To Buy a Bergen or not. I'm not entitle to the new CADPAT rucksack, so would the Bergen be fine? I also want a ruck that won't draw attention. So may be a black Bergen, is in my sights.

What is the size of the CADPAT new rucksack? The Bergen is 100 liters.

If anyone has an older Bergen that they are willing to depart, please PM me.  ;D


Regards,
TN


----------



## fraserdw (3 Mar 2012)

The new is 90 liters without the pouches, with pouches 100 litres, with pouches and air matress on the side it is equal to 120 litres.  You can buy the new ruck complete as issued from a company in Canada  for 275 bucks.  Surplus Rouge is one company but there are two better companies whose names aI cannot remember.  Yes, these are issue rucks from the same manufacturer and yes they are legal to buy.


----------



## fraserdw (3 Mar 2012)

These guys sell one they claim to be a copy 

http://www.armyissue.com/store/index.php/bags-and-packs/cf-style-large-pack-cadpat.html


----------



## TN2IC (3 Mar 2012)

Just because I'm not entitled to the new ruck doesn't mean I'm buying it. Hahaha.. But thank you very much for the link. It's the base I work at, that dare not have anything Army-ish. Hints why I want to be posted. But back to the Bergen.. what is the general thought from the crowd? Any folks former UK troops on here?


----------



## fraserdw (3 Mar 2012)

If really want a Bergen, get either the new 2011 issue (Multicam with Molle webbing all over it) or the WEBTEX Ultimate Berden (140 Liters mobile home on a internal pack frame).  Dragonfly UK also makes interesting Bergen in various cam patterns, it is well made and not cheap.  There is a guy in Manitoba who makes and sells Bergens in CADPAT (120 Litre style).  He sells on ebay.


----------



## daftandbarmy (4 Mar 2012)

I spent several years in the British Army and carried three different versions of the Bergen for probably thousands of kms on foot, ski, jumping etc.

It is not what you want unless you are also wearing webbing that approximates the British 58 pattern or PLCE pattern. 

No waist belt was attached as it was intended to rest on top of the kidney pouches and bum roll on the back of the harness so, if not accompanied by the proper web kit, you wind up carrying a 70-80 lb 'day sack' with no weight distribution to your legs and lower back  ie. it can be torture and throw you off balance.
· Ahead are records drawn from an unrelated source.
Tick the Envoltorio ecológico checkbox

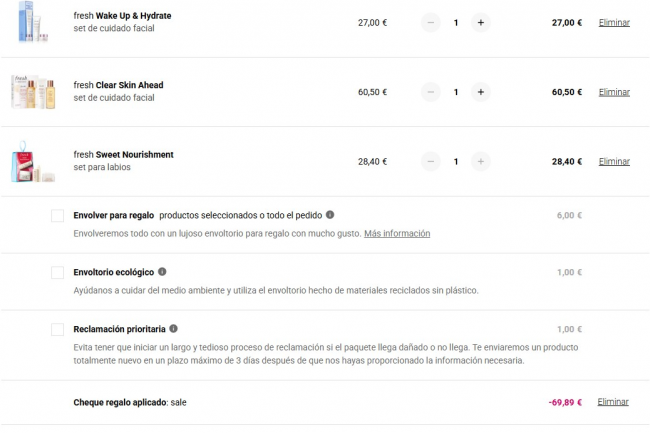point(57,272)
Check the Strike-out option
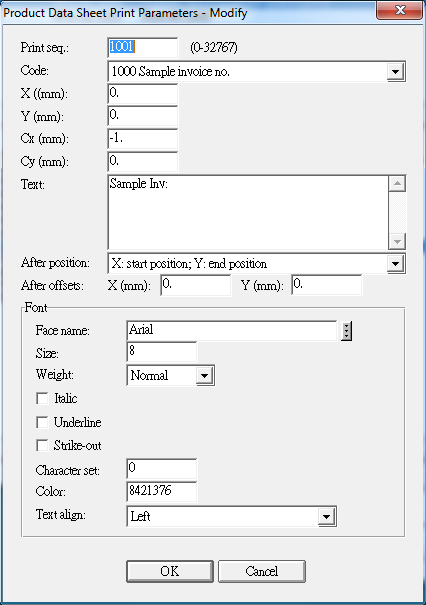Screen dimensions: 426x605 42,445
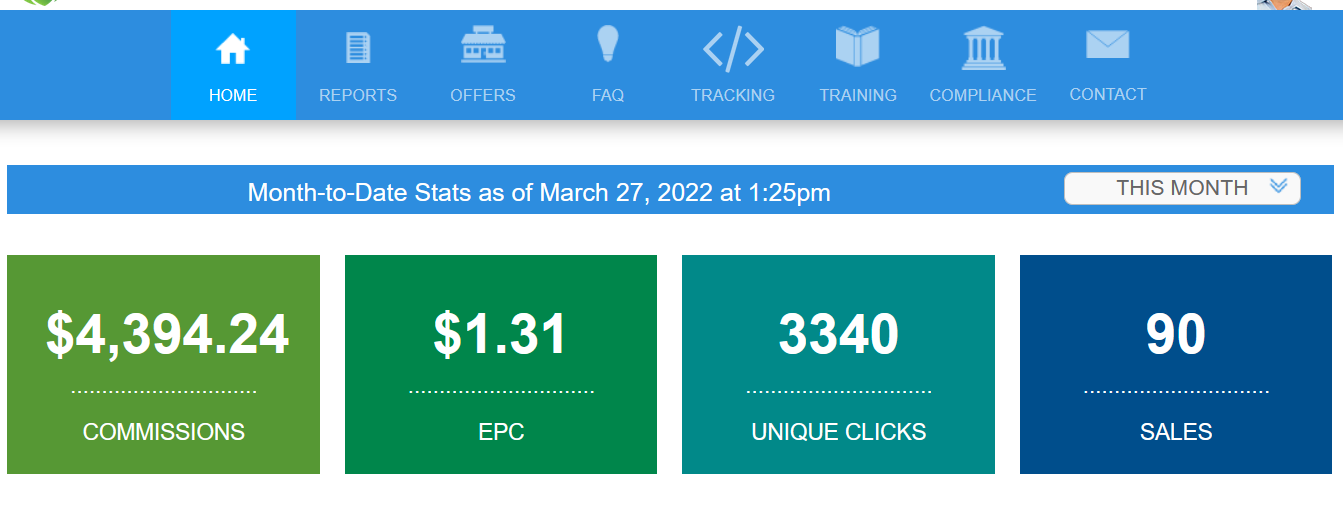Viewport: 1343px width, 507px height.
Task: Open the Tracking code brackets icon
Action: pyautogui.click(x=733, y=49)
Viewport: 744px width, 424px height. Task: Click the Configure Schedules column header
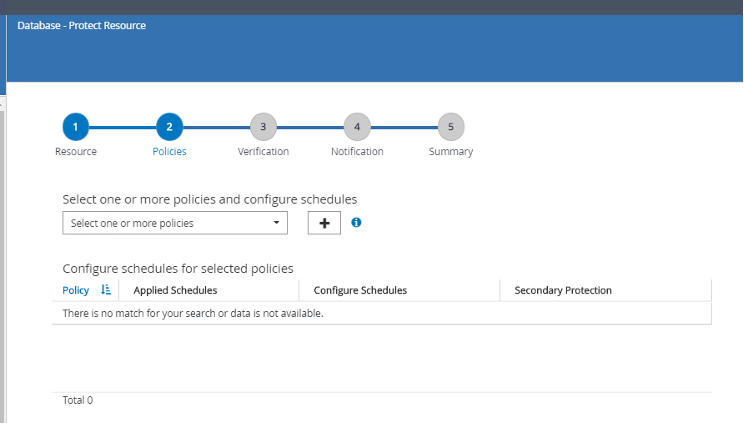360,290
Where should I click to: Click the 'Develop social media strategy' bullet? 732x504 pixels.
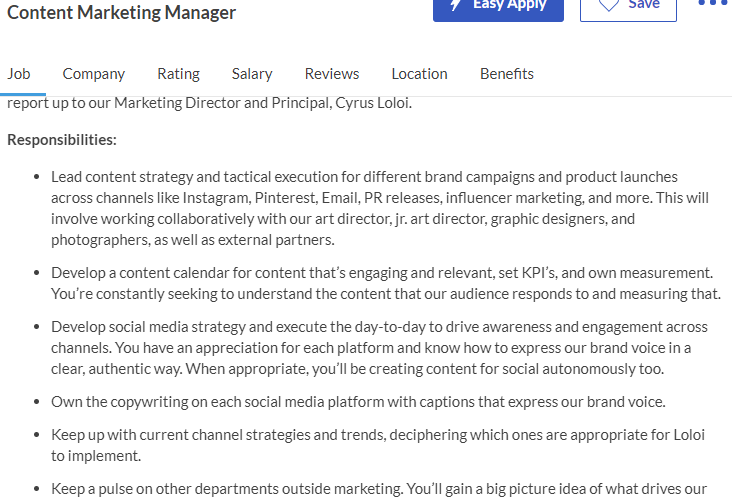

I'd recommend something from MEC in the right colour. Cheap, durable, and a great return policy if required.


----------



## Lerch (4 Mar 2012)

The bergen is pretty much the grand daddy to most modern internal packs (or atleast the ground breaker), two aluminum stays and basic harness. If you can swing it, I'd recommend going with something from Mystery Ranch or Kifaru, much more comfortable, plus they're usually MOLLE exterior for adding pouches (the MR packs also have the adjustable yoke).


----------



## AmmoTech90 (4 Mar 2012)

I've got a Tasmanian Tiger Field Pack.  It's pretty much the same design as the Brit bergen, but modernized (waist belt, etc).  Comfy and well built,  it has taken over from 20 year old Serratus for camping trips and a trip to theatre.


----------



## TN2IC (4 Mar 2012)

Kind of going for the "old school" Falklands look. =D


----------



## daftandbarmy (4 Mar 2012)

TN said:
			
		

> Kind of going for the "old school" Falklands look. =D



Really? I suppose you'll also be seeking a good chiropractor as well, just like a bunch of Falklands vets I know (and me)  because of this thing ;D


----------



## TN2IC (5 Mar 2012)

Be honest with you daftandbarmy, I really like the British gear. I got a lot of DPM stuff kicking around the house. And scored a lot of it while overseas. I prefer to work with a Brit, than a Yank anyday. It must be in my blood with my last name. (PM me if you care to know) ;D

           I've always look up to the British Army. Even thought of transferring/joining them, once or twice. I'm always seeking a challenge, you could say. Too bad 9Der would be a little upset if I jump the pond.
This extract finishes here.